Any time you are in a relationship, it is bound to happen. You will have a disagreement. The first instance can range from a very minor argument to a full on, knock-down, drag-out fight. The first fight is a very important one. It can either cause you to break up, or can help you actually become a true couple.
The first fight a couple has is usually over something rather minor. It comes in the form of a disagreement over expectations that one party has that the other is not meeting. Usually this happens because the people involved do not know each other well enough to know exactly what kind of expectations the other has.
Often times, if this first disagreement comes too early in a relationship, neither party is willing to actually discuss what needs to be discussed to work through the issue. Or, one party or the other is not vested enough in the relationship to put forth the effort that it requires to actually listen to another person's concerns, and possibly even admit that they have done something wrong. However, if there is indeed a vested interest, and both parties are willing actually discuss the problem, often times it can actually help make the relationship stronger.
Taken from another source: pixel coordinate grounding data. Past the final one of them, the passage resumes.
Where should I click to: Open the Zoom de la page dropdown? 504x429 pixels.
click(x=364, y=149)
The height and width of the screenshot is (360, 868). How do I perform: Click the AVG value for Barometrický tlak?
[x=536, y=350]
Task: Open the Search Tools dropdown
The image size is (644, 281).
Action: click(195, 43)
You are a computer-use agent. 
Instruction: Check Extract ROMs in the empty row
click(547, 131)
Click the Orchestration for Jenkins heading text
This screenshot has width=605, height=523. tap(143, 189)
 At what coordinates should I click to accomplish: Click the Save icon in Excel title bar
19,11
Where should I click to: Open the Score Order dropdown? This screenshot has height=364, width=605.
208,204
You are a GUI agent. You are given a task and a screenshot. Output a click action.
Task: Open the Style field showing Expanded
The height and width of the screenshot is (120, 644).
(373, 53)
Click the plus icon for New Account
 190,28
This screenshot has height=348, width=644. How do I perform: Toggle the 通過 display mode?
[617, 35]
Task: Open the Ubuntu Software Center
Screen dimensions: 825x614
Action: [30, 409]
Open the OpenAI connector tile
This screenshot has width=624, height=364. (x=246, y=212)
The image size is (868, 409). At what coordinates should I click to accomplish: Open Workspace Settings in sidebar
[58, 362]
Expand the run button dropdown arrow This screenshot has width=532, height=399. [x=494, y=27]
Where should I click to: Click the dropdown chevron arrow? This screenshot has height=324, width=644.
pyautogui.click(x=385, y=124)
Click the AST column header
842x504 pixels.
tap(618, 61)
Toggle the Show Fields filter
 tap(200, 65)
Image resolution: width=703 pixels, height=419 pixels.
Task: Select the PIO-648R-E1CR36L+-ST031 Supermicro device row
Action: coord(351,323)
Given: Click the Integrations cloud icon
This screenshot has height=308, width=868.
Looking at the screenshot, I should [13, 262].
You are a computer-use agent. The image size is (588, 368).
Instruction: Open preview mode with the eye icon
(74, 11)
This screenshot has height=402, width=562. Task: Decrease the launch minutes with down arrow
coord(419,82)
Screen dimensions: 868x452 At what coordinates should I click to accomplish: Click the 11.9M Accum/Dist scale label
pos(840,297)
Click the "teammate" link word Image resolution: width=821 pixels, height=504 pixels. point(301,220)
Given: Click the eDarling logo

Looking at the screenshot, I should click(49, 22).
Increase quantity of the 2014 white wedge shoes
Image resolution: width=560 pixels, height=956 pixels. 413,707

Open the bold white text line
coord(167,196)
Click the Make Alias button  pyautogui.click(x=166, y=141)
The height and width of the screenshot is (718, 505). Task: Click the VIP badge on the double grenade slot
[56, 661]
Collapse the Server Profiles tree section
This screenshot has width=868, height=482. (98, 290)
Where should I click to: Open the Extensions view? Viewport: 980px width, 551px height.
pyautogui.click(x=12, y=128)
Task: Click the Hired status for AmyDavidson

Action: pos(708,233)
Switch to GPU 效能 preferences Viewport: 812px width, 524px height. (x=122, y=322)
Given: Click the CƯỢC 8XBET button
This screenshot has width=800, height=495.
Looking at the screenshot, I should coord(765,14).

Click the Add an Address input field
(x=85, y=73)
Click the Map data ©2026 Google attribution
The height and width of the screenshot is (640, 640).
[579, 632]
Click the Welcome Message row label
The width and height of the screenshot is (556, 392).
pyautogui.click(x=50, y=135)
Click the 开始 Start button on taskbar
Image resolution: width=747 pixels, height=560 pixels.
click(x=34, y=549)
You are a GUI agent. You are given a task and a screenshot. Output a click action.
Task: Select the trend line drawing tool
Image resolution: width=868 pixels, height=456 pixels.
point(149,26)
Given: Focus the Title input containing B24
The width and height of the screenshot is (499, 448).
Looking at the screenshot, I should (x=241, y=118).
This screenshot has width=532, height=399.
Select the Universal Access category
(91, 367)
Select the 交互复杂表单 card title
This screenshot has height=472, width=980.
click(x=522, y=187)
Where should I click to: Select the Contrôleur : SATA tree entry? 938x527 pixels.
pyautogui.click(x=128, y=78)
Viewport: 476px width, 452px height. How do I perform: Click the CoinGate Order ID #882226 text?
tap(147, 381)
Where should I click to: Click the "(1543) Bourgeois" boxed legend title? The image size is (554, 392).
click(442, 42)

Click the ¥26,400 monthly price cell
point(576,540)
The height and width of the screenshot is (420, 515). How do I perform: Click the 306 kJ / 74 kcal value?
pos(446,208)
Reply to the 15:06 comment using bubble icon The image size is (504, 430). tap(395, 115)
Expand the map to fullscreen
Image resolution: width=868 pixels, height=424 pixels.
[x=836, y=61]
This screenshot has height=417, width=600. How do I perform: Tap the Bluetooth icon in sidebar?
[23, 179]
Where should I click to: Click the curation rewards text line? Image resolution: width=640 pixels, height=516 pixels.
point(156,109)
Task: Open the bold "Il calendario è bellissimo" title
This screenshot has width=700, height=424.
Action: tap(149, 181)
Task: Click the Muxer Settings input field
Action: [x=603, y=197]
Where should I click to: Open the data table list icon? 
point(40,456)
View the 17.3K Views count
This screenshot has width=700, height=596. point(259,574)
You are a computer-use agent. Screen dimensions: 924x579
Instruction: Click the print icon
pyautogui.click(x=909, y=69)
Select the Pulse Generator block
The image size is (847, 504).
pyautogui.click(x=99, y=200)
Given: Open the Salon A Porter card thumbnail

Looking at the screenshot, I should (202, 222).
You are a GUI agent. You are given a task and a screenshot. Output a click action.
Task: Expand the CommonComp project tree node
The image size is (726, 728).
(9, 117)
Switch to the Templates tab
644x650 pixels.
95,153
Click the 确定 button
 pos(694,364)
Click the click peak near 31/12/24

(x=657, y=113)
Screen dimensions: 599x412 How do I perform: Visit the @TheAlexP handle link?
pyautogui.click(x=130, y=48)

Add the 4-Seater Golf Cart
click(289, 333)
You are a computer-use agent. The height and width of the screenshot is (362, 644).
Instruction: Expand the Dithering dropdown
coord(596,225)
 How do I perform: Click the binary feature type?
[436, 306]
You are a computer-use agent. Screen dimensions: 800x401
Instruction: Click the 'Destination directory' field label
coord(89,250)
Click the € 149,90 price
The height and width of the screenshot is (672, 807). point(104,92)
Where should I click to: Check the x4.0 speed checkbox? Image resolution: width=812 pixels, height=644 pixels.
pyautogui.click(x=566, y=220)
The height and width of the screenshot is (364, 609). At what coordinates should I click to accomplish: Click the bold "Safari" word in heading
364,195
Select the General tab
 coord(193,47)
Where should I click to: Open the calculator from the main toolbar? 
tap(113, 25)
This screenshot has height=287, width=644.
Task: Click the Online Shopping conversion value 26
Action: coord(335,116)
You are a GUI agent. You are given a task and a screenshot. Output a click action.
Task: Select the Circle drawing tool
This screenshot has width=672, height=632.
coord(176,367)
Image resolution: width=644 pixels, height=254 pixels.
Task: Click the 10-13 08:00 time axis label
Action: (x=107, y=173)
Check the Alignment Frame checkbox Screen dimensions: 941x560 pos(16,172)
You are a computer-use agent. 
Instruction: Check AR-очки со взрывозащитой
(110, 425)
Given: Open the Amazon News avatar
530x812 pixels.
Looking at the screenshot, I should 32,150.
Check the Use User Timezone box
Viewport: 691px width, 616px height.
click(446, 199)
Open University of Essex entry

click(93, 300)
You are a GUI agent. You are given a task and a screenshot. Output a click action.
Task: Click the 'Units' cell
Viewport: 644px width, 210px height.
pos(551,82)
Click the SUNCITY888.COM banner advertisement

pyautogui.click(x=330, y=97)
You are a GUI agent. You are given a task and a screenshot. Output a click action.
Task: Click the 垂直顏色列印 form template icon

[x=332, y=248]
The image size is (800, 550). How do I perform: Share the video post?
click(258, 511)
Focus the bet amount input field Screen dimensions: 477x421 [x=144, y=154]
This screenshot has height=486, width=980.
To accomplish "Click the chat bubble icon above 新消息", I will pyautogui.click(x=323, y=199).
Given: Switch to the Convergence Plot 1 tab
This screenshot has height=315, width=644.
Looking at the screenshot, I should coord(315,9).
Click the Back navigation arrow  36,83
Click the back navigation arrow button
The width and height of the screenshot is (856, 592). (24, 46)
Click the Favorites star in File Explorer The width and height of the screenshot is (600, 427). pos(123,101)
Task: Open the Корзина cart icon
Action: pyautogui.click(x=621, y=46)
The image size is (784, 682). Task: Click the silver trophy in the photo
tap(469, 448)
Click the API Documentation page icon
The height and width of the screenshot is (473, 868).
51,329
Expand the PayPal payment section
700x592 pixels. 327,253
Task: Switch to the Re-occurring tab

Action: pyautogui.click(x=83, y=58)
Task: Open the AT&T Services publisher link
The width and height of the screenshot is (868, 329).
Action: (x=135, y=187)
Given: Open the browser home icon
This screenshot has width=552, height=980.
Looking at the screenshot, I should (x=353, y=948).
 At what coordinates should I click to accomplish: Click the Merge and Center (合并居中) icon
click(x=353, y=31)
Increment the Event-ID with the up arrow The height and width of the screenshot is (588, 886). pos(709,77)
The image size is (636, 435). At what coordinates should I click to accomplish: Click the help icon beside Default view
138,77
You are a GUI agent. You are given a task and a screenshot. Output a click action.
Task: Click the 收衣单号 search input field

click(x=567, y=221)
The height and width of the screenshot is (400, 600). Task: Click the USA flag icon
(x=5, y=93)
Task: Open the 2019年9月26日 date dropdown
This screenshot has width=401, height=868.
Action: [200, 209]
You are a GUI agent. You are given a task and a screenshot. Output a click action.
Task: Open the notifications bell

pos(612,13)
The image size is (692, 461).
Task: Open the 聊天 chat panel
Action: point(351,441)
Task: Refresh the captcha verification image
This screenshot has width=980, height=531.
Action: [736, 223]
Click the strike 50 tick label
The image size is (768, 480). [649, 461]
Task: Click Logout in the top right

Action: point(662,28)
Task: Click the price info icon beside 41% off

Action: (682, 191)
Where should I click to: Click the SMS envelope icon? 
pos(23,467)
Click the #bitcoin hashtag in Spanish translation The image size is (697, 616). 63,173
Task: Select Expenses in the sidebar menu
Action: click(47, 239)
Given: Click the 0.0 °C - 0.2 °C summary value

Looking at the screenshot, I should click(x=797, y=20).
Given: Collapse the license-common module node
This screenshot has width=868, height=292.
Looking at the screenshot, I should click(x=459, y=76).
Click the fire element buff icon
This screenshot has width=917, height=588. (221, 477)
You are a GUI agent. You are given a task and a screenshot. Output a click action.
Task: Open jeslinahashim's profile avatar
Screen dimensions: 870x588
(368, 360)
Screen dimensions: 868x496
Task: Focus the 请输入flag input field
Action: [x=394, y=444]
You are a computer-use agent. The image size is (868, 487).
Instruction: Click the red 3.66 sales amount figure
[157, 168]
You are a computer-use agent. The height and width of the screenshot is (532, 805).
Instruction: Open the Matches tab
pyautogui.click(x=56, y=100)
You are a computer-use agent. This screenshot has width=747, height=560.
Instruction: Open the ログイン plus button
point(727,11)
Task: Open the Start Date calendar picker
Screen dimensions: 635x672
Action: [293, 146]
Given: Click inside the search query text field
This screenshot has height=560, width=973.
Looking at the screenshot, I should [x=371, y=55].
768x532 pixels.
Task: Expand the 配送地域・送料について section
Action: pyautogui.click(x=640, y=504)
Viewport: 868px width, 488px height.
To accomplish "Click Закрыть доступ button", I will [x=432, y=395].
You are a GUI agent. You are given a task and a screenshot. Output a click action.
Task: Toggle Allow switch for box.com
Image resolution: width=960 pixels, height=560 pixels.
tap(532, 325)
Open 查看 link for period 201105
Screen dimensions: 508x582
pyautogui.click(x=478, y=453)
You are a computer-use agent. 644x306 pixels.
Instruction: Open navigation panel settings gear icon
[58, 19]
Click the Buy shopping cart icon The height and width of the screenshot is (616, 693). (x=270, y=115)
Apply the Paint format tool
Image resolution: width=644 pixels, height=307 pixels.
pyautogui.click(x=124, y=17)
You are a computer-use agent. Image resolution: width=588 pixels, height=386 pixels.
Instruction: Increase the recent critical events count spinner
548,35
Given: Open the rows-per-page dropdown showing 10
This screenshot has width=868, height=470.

A first argument can only be successful if some very basic rules are followed. First, it is very imperative that the problem be discussed in the least confrontational method possible. If one party “attacks” the other in an accusatory manner, the one being attacked may determine that the other person is not worth all of this hassle. After all, we tend to be on our best behavior when a relationship is still new. If they are attacking in the beginning, what will happen a year from now when the newness has worn off? No one wants to stay with “that guy”.
The second key is that you must try to leave emotion out of the equation as much as possible. This is very difficult, considering it is often hurt feelings that have caused the argument in the first place. But, if both parties are able to keep an open mind and think in a logical manner, a calm, rational discussion can take place, resulting in a far better outcome for both parties.
Third, it is important that both parties keep an open mind as to their role in the misunderstanding. Both parties must be willing to apologize if it is necessary. Even if one person is the “wrongdoer,” the other party may have been partly to blame as well, possibly by not effectively communicating what exactly they want and need. They may also have helped instigate the problem without even knowing it. Often in an argument there is not just one person who is completely to blame. If both parties are willing to accept responsibility for their part in the problem, there is a much better chance that the end result will be favorable to everyone involved.
In the end, a fight does not have to be the end. It can help a new couple learn how to communicate more effectively with each other. It can help define boundaries and expectations. And it helps show the layer below our best face that we always put forward in the beginning. Or, it can show that two people were truly not meant to be, as their expectations are radically different, or they have different ways of communicating that do not mesh. It can also show an ugly side of a person that is simply not tolerable. But, if both parties are willing to put forth just a little effort, it can actually bring them just a little closer together.